Par Patrick Kitoko
La tension monte au sein de l’Assemblée provinciale de Kinshasa. Une motion de défiance a été initiée contre le ministre provincial des Infrastructures, Alain Tshilungu, accusé de manquements graves dans l’exercice de ses fonctions.
Selon plusieurs députés provinciaux à l’origine de cette initiative, le ministre aurait ignoré à deux reprises des convocations officielles émanant de l’organe délibérant. Ces convocations s’inscrivaient dans le cadre d’une question orale avec débat, un mécanisme essentiel du contrôle parlementaire.
D’après les élus, aucune justification valable n’a été fournie pour expliquer ces absences répétées.

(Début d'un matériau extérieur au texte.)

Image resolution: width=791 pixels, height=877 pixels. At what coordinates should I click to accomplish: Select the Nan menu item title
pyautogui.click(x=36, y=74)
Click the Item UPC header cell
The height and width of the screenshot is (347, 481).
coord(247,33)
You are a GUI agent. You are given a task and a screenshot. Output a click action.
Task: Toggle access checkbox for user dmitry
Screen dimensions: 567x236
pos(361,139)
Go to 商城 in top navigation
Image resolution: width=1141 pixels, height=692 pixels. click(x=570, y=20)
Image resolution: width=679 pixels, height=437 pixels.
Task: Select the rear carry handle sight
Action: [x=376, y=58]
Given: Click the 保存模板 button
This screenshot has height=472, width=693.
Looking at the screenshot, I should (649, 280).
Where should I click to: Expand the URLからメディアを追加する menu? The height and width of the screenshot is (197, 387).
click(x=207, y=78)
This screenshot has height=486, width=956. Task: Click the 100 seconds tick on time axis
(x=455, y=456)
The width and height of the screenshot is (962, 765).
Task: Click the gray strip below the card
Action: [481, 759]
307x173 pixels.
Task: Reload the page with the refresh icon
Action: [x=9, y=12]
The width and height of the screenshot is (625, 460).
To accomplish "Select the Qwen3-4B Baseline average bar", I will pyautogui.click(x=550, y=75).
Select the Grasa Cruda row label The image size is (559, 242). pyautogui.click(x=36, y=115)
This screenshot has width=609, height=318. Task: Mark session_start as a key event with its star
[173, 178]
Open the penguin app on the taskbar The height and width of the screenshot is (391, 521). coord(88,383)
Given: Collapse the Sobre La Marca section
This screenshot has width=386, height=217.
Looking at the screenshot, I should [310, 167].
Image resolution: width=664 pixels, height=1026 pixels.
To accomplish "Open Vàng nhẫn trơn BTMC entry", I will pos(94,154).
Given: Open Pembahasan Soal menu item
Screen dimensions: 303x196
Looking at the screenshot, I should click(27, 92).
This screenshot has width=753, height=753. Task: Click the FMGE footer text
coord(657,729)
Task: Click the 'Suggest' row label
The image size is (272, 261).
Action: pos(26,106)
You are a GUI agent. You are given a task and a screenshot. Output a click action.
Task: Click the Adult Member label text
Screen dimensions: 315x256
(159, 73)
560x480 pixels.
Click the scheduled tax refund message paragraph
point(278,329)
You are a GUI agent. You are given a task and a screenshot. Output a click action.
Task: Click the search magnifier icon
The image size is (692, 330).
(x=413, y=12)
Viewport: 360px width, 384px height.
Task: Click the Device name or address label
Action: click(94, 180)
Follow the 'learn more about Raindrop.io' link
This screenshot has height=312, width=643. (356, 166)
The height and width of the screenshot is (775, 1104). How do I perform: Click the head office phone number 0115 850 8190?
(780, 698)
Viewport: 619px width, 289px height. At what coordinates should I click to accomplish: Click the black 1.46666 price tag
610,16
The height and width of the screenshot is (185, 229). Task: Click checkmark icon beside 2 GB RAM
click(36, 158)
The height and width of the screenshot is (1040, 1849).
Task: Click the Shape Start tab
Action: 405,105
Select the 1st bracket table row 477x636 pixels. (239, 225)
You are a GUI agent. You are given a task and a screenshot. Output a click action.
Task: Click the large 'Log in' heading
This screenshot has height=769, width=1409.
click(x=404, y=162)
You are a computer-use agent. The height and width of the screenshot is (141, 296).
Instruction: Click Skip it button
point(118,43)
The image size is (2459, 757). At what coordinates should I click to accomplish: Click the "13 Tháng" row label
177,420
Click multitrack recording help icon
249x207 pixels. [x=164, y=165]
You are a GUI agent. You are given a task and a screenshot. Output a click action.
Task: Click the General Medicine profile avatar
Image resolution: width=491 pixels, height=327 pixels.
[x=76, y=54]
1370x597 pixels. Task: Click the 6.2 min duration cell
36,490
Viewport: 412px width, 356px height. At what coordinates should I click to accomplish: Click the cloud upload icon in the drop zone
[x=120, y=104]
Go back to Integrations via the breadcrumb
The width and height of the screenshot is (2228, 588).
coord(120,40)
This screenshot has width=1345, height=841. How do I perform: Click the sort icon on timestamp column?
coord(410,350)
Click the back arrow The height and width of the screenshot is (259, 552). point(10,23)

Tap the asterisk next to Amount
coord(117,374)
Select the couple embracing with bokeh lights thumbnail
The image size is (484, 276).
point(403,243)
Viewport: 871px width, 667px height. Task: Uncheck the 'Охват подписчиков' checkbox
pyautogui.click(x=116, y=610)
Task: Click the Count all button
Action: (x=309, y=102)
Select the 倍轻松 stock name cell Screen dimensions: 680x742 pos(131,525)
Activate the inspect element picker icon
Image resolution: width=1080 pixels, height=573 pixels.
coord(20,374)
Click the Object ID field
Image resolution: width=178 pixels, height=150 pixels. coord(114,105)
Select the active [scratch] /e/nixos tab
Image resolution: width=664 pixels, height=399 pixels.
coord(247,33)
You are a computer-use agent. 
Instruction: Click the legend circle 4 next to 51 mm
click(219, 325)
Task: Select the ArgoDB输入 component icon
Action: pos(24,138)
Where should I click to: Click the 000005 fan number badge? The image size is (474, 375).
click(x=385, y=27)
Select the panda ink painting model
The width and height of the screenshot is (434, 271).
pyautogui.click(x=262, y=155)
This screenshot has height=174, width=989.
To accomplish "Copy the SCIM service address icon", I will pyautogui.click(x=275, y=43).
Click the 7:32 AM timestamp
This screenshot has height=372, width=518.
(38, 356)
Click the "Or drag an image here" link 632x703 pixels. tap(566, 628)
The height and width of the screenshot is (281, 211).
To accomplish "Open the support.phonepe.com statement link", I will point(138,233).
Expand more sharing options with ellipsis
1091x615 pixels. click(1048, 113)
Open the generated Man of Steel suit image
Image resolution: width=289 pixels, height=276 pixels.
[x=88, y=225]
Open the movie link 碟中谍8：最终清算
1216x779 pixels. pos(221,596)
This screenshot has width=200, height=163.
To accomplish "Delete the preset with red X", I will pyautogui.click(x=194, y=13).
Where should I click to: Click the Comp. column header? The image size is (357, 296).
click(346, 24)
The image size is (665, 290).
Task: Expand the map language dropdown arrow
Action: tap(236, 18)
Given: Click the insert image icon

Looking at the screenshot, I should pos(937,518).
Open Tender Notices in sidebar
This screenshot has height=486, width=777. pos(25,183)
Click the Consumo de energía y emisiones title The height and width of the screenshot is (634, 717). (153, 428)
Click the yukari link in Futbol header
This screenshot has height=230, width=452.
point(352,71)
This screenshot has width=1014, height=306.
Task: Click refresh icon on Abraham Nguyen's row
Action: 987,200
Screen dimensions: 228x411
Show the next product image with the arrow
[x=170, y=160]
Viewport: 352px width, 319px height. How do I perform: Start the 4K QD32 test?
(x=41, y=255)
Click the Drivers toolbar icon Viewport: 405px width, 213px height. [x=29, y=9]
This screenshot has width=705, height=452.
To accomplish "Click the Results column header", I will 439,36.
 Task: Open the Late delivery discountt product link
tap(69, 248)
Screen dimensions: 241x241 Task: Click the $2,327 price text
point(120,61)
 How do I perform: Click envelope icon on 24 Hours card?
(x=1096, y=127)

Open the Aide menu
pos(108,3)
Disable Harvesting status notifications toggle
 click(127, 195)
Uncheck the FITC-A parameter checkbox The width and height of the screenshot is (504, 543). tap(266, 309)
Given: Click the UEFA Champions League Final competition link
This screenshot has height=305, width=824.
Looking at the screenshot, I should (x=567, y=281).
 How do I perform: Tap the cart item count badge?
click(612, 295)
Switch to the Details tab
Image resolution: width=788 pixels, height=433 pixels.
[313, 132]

Les signataires de la motion dénoncent une attitude qu’ils qualifient de « méprisante » à l’égard de l’Assemblée provinciale. Ils estiment que ce comportement constitue non seulement une entrave au bon fonctionnement du contrôle parlementaire, mais également un outrage à l’institution.
Face à cette situation, les députés demandent à la plénière de se prononcer en faveur de la déchéance du ministre Alain Tshilungu. Ils appellent également à constater formellement la cessation de ses fonctions pour manquement grave à ses obligations.
Cette affaire pourrait marquer un tournant dans les relations entre l’exécutif provincial et l’organe législatif, dans un contexte où la reddition des comptes demeure un enjeu majeur de gouvernance à Kinshasa.